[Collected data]
•••
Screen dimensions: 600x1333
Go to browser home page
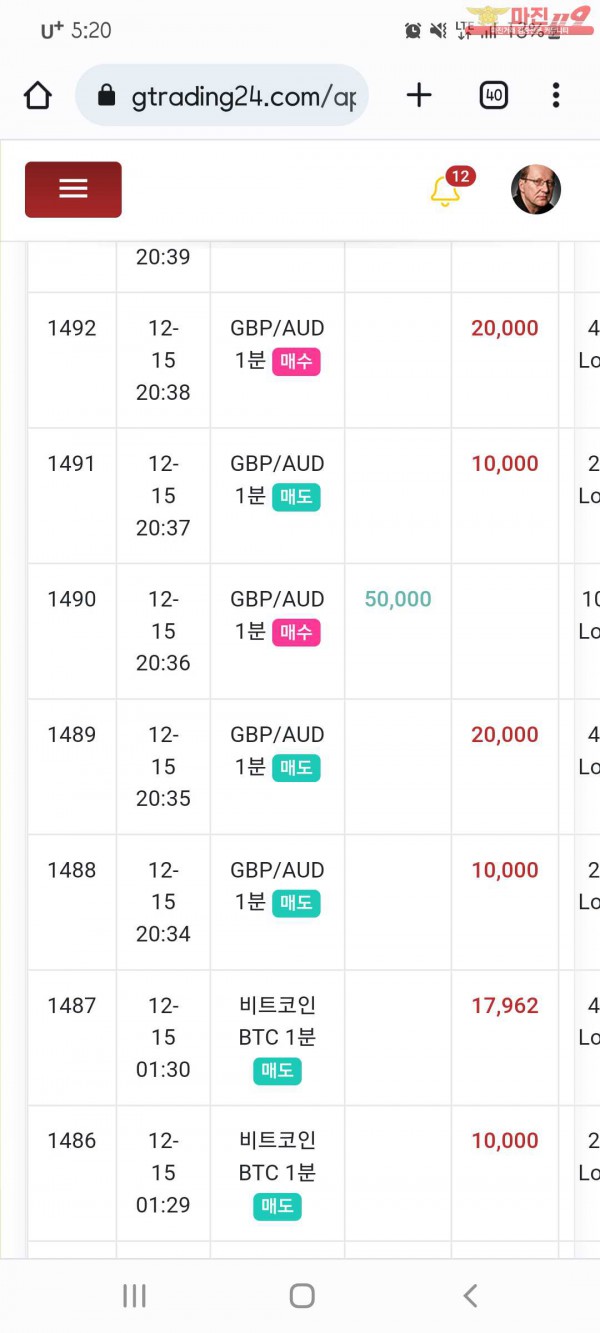tap(37, 95)
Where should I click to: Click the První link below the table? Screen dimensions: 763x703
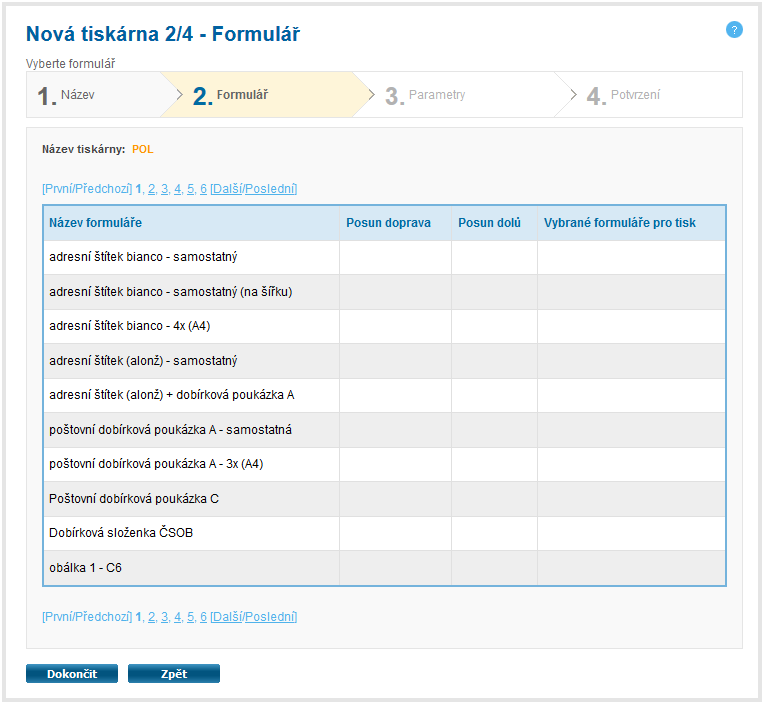coord(59,617)
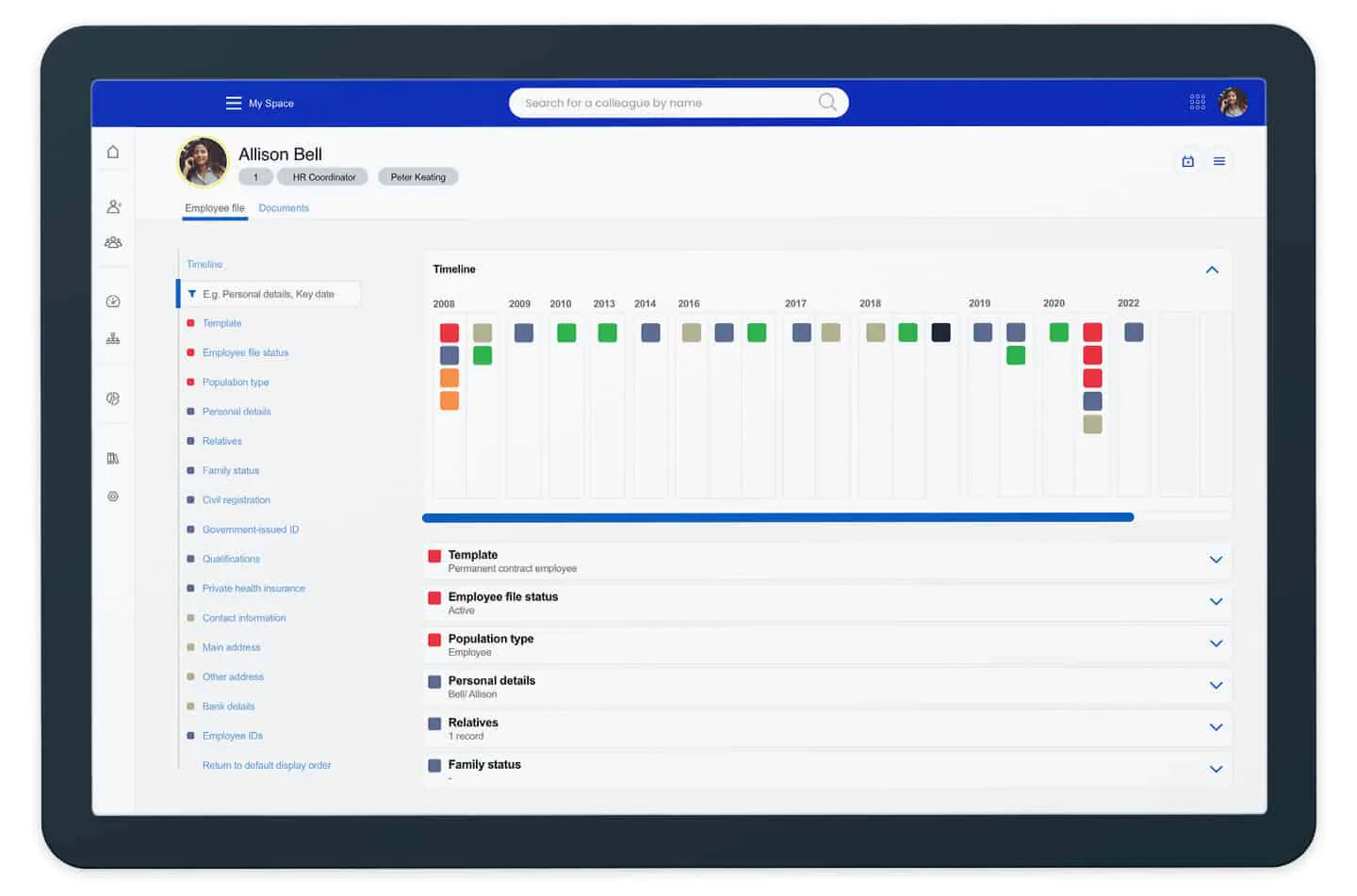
•••
**AIM OF THE TASK:**
A word-for-word copy of the data, without its pictures, is what is needed.

**EXERCISE RESPONSE:**
Screen dimensions: 600x1333
Go to browser home page
tap(37, 95)
Where should I click to: Click the První link below the table? Screen dimensions: 763x703
coord(59,617)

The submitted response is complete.